On this night Hitchcock and his current band, The Venus 3, make a stop at the Iron Horse Music Hall in Northampton, MA. Who are The Venus 3 you might wonder? The rhythm section is made up of bassist Scott McCaughey of a band called Fresh Young Fellows, and drummer Bill Rieflin, who is also a Fresh Young Fellow and before that, surprisingly enough, Ministry. Oh-and the guitar player just so happens to be the legendary Peter Buck, who was recently inducted into the Rock-and-Roll Hall of Fame along with his other band, REM.

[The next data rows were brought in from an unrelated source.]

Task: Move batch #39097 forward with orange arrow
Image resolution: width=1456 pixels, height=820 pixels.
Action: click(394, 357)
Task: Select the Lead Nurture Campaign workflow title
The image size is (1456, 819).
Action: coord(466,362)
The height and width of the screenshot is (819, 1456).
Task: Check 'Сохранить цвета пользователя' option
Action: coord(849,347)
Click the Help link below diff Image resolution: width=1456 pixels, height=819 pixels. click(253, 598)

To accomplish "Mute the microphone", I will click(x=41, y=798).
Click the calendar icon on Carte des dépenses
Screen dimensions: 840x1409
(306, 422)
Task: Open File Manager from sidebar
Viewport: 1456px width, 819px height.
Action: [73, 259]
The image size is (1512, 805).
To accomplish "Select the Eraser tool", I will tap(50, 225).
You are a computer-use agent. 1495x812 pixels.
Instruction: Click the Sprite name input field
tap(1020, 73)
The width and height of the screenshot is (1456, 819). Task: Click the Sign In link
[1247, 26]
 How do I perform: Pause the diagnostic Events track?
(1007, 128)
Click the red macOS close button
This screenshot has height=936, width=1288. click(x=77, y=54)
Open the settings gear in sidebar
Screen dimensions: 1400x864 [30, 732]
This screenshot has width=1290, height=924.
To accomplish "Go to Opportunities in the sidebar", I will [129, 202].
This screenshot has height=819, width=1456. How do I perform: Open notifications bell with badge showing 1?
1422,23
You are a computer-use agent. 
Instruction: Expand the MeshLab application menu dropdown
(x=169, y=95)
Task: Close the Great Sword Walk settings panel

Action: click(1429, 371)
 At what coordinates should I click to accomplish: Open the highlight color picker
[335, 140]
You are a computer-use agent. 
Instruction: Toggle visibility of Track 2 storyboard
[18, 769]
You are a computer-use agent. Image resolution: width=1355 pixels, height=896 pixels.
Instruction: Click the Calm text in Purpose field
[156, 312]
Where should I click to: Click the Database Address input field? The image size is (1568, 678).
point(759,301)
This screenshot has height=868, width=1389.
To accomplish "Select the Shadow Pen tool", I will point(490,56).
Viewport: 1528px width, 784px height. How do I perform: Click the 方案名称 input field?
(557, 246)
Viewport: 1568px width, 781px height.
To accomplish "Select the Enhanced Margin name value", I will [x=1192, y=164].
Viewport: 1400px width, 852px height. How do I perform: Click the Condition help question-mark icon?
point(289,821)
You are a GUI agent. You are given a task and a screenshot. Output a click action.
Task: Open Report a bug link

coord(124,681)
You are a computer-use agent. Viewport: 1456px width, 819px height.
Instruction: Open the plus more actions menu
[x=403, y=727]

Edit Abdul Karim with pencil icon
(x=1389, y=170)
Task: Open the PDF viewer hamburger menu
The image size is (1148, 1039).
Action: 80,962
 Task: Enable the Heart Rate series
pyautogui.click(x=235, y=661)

Hitchock's loyal following are in full force in a packed house, and the tall, lanky artist did not disappoint with his unique "between?song" perspective and whimsical repertoire. Robyn's most recognizable (and self?proclaimed) influences are John Lennon, Beatles and original Pink Floyd front man Syd Barret and Hitchcock wears his heart on his sleeve from the outset with his acoustic
solo rendition of the haunting Barrett composition "Terrapin".

The Venus 3 would then join Hitchcock on stage, one player at a time. First the bassist McCaughey for "Queen Elvis", then the drummer Rieflin for Flanagan's Song" and finally the guitarist Buck for the rocking "Sally Was A Legend".

Robyn and the boys would run through a variety of Soft Boy and Hitchcock solo material spanning 30 years, including tasteful acoustic renditions, acid-drenched guitar riffs, mesmerizing slabs of garage rock and of course, Hitchcock's inique sense of humor.

However the greatest impact(for this reviewer)was the dueling-guitar interplay and rhythmic trance effect of "Chinese Bones", where at one point, Hitchock's warm telecaster tones blended so fluently with Bucks bright Rickenbacker that they seemed to become as one.